◆ Task input ◆
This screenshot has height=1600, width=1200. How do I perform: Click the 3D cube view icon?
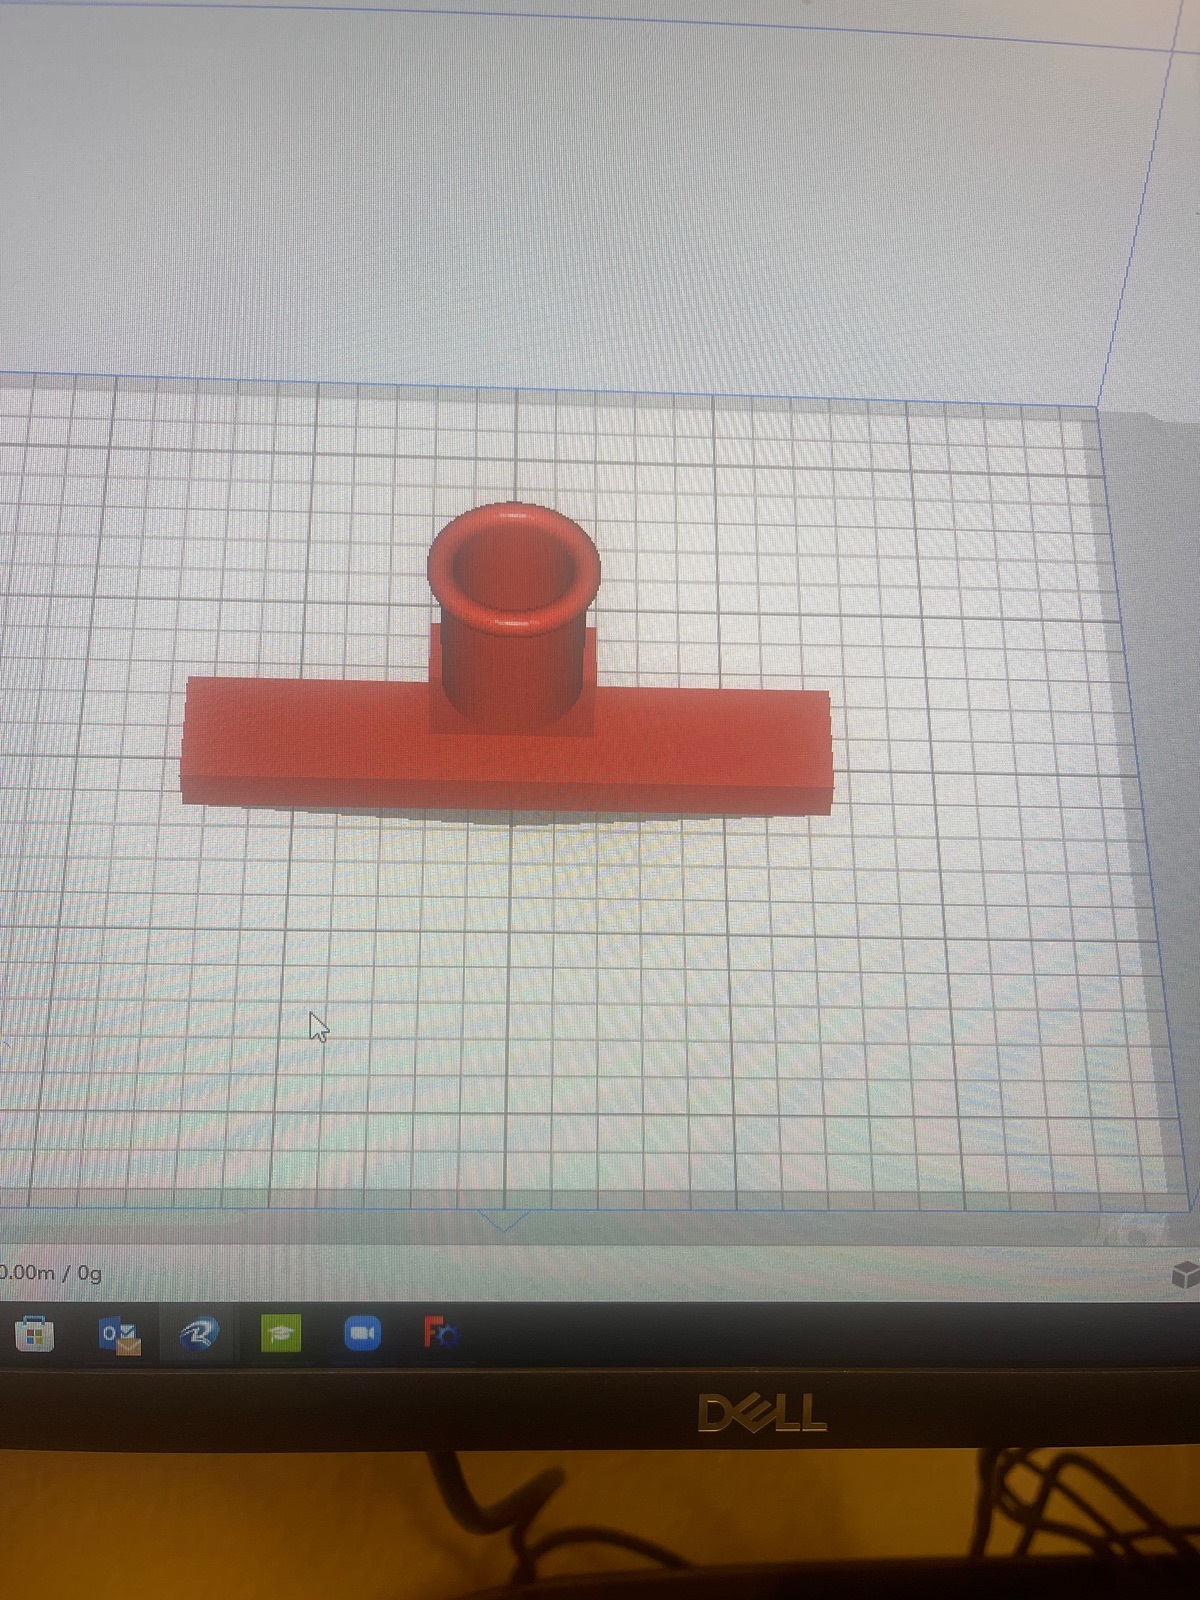pyautogui.click(x=1184, y=1275)
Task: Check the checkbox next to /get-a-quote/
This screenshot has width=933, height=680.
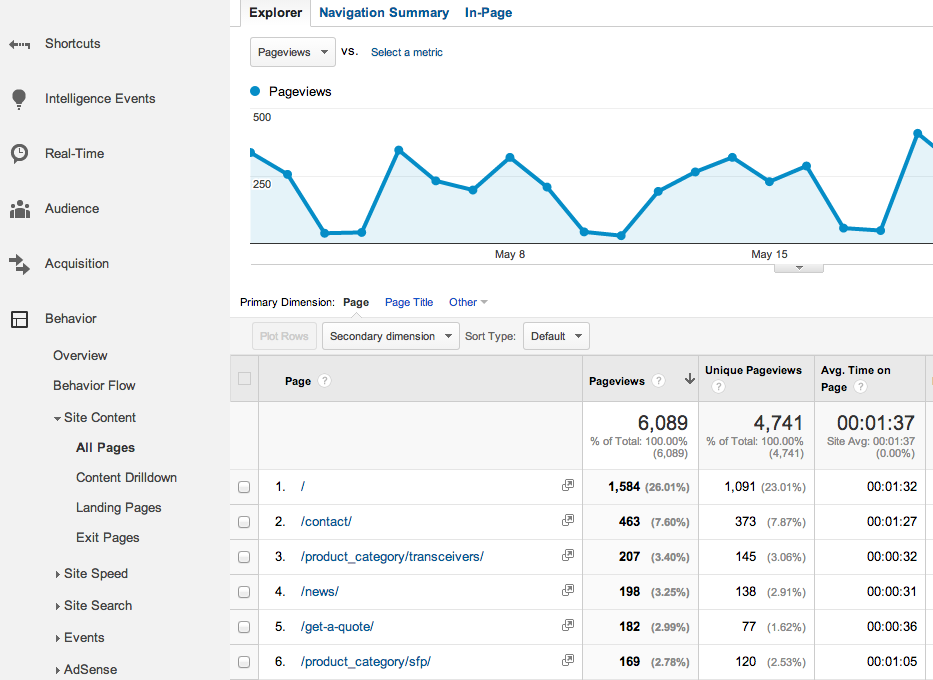Action: pyautogui.click(x=244, y=626)
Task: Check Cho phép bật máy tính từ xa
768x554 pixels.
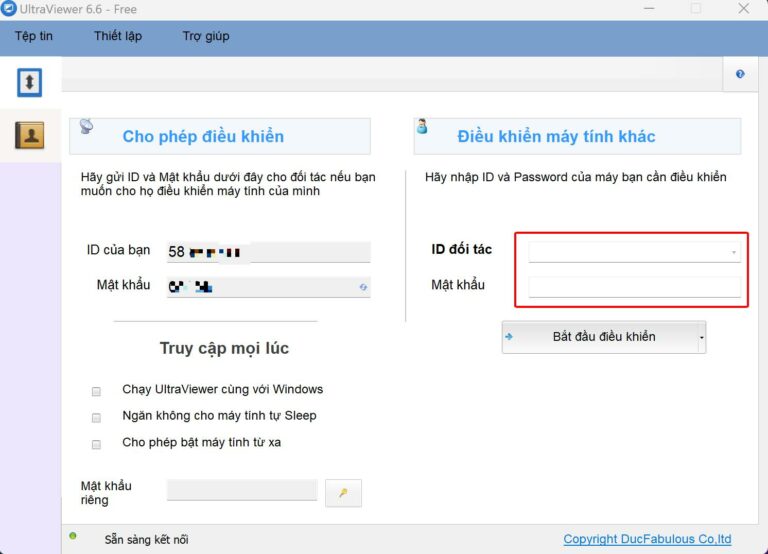Action: tap(97, 444)
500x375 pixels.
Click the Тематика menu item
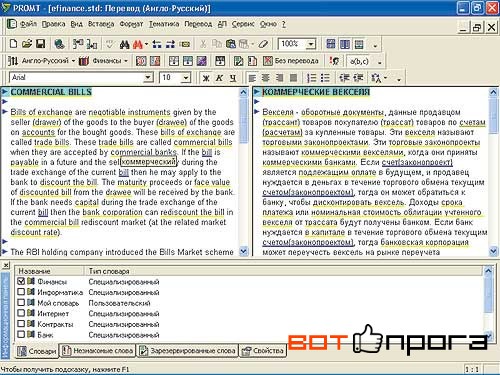pyautogui.click(x=164, y=24)
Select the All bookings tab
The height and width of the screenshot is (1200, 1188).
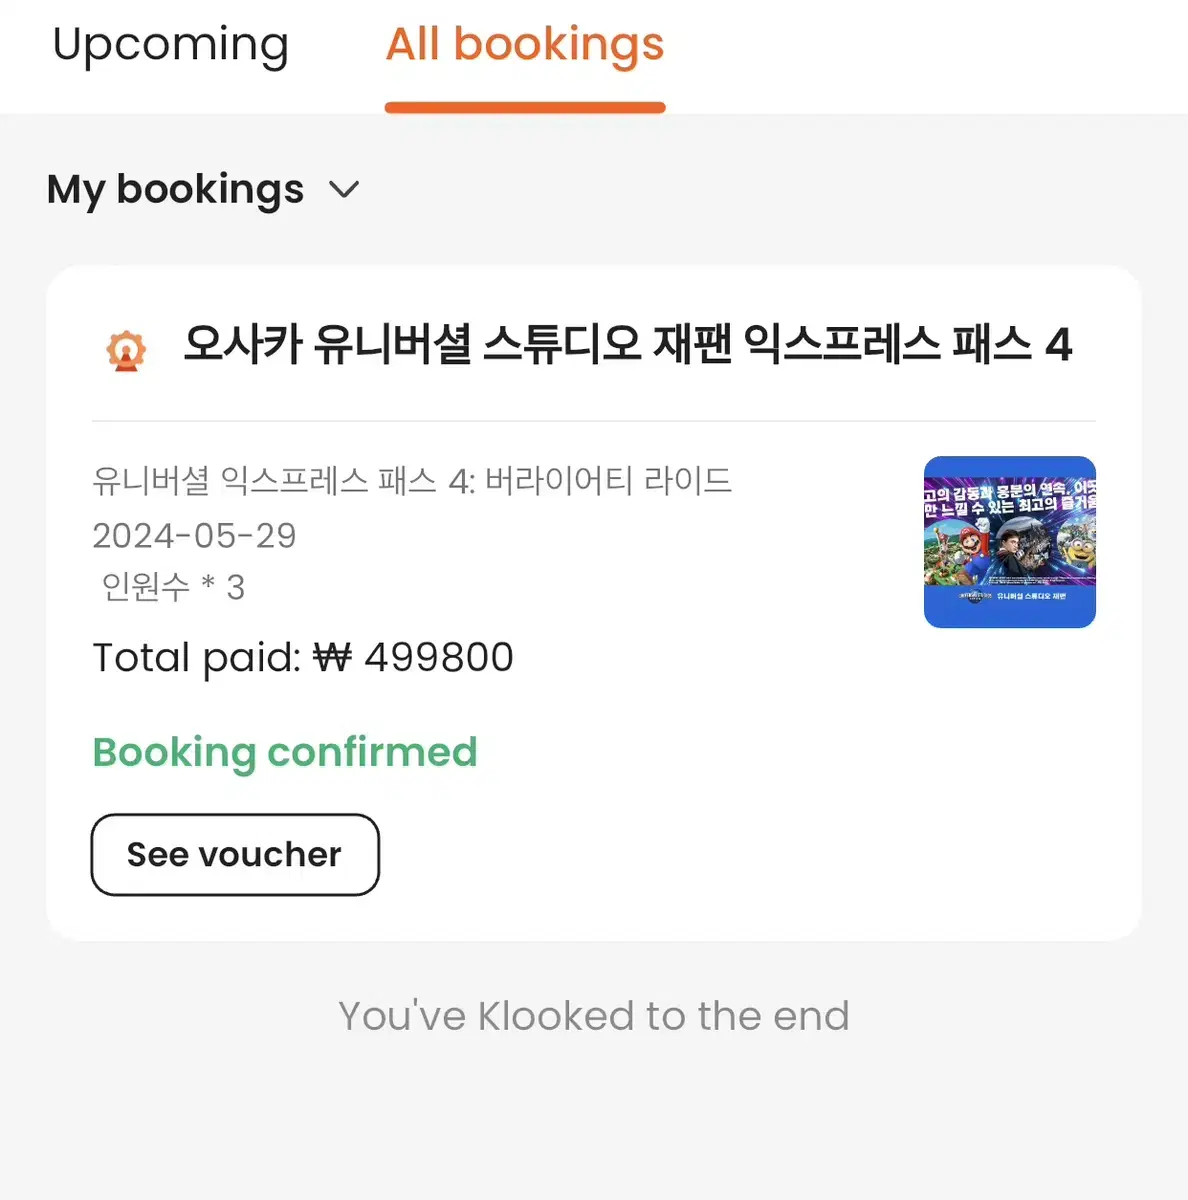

◆ Assignment ◆
Reproduce the whole listing above character for character; pictures do not belong in it.

◆ Response to the task ◆
This screenshot has height=1600, width=1200. How do I perform: Click the 3D cube view icon?
pyautogui.click(x=1184, y=1275)
Task: Check the checkbox next to /get-a-quote/
This screenshot has width=933, height=680.
Action: pyautogui.click(x=244, y=626)
Task: Check Cho phép bật máy tính từ xa
768x554 pixels.
Action: tap(97, 444)
500x375 pixels.
Click the Тематика menu item
pyautogui.click(x=164, y=24)
Select the All bookings tab
The height and width of the screenshot is (1200, 1188).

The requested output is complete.